Le rappresentazioni
sociali esprimono la "costruzione" di un oggetto
sociale, modificabile e reinterpretabile da parte di una comunità.
La finalità di ciò sta nel poter comunicare
sull'oggetto costruito socialmente.
Lo
psicologo Serge
Moscovici contrappose
questo concetto a quello originario di rappresentazioni
collettive di Emile
Durkheim.
Le rappresentazioni sociali, o teorie
del senso comune, vengono costruite per la necessità di
prendere decisioni importanti e per gestire la mancanza di
informazioni precise, a livello individuale, su un tema di interesse
collettivo.
Negli ultimi tempi i mass media hanno
messo a disposizione della collettività una gran quantità
di informazioni circa mondi culturalmente diversi, ideologie, valori
e modi di pensare molto lontani dal proprio mondo conosciuto; il
processo di globalizzazione richiede conoscenze e competenze molto
superiori a quelle possedute da qualsiasi individuo.

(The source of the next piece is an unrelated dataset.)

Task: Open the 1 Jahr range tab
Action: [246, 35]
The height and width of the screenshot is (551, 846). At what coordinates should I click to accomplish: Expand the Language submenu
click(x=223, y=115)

Sempre di più anche le teorie
scientifiche, inerenti ad esempio la medicina, la psicologia, la
biologia diventano oggetto di rappresentazioni sociali che permettono
alle persone di indirizzare il proprio comportamento in maniera
ritenuta competente.
Le rappresentazioni sociali si diffondono e si radicano nella società e ci guidano nella comprensione della realtà quotidiana. Le rappresentazioni sociali si diffondono attraverso film,canzoni, tv, riviste e attraverso di esse la società si trasforma.
Sono formate da un nucleo che è costituito da immagini che danno concretezza e da un alone, che sono le conoscenze organizzate di contorno e che si accrescono con il tempo.
“Le discussioni dei caffè, dei circoli, dei salotti, così come le chiacchiere fatte dalle casalinghe nei centri commerciali e sui pianerottoli dei condomini, sono piene di argomenti scientifici, o religiosi, o morali, o ideologici, trattati in modo competente, anche se ad un livello di precisione misurato su quanto appare sui giornali o alla televisione. Come si cura il cancro, quali sono le probabilità di sopravvivenza ad esso, come si allevano i bambini, perché ci sono i terremoti… su ognuno di questi argomenti si constata l’accordo e il disaccordo, l’esistenza o meno di un discorso comune” (Palmonari A. 2002, pp. 85-86).